I agree, how could a smaller cable have helped? But on the larger point, I don't think the average engineering firm doing work for most plants is considering the short circuit withstand rating of cables to motors, particularly if they don't, and most don't, have access to the protective relaying and short circuit software. Isn't this in part what the 125% requirement of the NEC is for?

Is there a rule of thumb method or other quick way to calculate this, that is the short circuit withstand rating of a cable?

 

[rbulsara]

It is well known (to those who consider short circuit ratings of the cables) that overcurrent protection provided per NEC, especially for LV installation, is more than adequate to protect against thermal damage to cables during a short circuit.

No, there is no quick way or rule of thumb for this. This is among one of the many advantages of using NEC guidelines to assure minimum safety. Many NEC guideline are intended to minimize burden/expense of heavy engineering or calculations on small users/owners for "run of the mill" applications. History has also proven them right, one of the basis of evolution of NFPA standards, including NEC.

Rafiq Bulsara

http://www.srengineersct.com

 

[burnt2x]

I have to quote my post:

"smaller and longer as opposed to choosing a short and bigger cable"
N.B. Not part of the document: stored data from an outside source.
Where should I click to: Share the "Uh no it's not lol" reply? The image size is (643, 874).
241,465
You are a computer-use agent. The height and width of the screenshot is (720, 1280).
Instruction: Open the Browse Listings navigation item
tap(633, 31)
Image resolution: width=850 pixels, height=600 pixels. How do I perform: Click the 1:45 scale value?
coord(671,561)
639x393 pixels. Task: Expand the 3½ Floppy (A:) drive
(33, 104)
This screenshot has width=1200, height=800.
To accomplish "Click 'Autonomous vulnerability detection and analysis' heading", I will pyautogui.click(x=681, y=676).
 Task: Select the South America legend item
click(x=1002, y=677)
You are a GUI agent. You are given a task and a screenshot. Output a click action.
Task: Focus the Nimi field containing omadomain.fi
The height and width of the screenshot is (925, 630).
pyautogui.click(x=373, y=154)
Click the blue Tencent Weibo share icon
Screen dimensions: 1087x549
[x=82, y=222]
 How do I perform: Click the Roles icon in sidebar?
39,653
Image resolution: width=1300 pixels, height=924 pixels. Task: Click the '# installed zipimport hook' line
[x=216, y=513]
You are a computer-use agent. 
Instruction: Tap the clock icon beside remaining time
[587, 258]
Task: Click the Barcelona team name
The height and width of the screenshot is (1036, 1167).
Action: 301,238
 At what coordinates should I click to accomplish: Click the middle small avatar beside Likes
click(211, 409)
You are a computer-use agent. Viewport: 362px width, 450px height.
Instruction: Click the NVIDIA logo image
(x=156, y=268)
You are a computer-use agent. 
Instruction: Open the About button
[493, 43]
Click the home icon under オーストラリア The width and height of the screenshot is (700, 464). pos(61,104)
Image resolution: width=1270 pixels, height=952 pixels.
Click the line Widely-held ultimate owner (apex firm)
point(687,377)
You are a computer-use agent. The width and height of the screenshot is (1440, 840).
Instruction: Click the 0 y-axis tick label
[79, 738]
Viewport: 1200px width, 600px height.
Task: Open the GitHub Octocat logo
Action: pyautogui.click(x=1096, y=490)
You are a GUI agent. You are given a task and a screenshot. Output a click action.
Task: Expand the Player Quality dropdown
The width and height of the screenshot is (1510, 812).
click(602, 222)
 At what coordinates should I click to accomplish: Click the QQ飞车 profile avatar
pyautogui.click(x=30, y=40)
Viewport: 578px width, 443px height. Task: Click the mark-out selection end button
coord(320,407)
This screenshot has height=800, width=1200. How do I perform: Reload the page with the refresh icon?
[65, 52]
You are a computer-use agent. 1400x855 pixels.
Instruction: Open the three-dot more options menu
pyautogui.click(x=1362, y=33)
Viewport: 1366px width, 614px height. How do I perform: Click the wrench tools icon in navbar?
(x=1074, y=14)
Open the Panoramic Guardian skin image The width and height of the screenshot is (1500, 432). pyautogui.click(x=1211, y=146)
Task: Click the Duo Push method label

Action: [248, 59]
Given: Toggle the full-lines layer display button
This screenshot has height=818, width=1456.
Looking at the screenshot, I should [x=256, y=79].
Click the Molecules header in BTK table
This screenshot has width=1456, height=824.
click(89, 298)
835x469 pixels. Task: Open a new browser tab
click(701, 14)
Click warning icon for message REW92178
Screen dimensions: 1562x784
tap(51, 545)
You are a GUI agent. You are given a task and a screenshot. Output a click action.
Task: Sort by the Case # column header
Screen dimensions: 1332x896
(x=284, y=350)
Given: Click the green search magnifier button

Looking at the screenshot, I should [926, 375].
I know you understand what that specific conditions means; you get a lower SC current for the same load at the farthest end of the cable!
The case seems similar to the OP - replacing old cables and they just chose cables without checking everything.

 

[electricpete]

I tend to think that cable impedance is usually a small player in the source impedance (is it?). But even if it is a big factor, I can’t see how providing a smaller cable would ever help improve fault performance under any circumstance

Cable I^2*t limit ~ 1/A^2 where A is area. (Area shows up twice – once in the resistance and once in the heat capacity which is proportional to area)
Fault current < 1/A.... i.e. fault current would be proportional to A only if there were no other series impedances and no cable self-inductance... in reality the reduction in fault current would not be as much as 1/A.

Only if we pick the unrealistic case of no impedance other than the cable, then we could break even (not improve) by making a smaller cable since current would goes as 1/A, I^2 goes as 1/A^2, and this matches the 1/A^2 change in I^2*t limit. (I’m assuming t is not a variable that would change in this comparison... but depends on the protecton devices). For any realistic case where there is impedance other than cable resistance, you wouldn’t break even, you would get worse.

If your saying the cable length was the relevant factor, I can understand that better.

Going to the NEC question. I am by no means a code guy. From reading through it I see there is a whole lot of discussion of ampacity, but very little discussion of I^2*t. In fact the only I^2*t discussion I saw was a very generaly motherhood discussion

Circuit Impedance and Other Characteristics
The overcurrent protective devices, the total impedance, the component short-circuit current ratings, and other characteristics of the circuit to be protected shall be selected and coordinated to permit the circuit-protective devices used to clear a fault to do so without extensive damage to the electrical components of the circuit

Is there something else in the NEC that ensures cables will be protected for their I^2*t limit? I didn’t see it.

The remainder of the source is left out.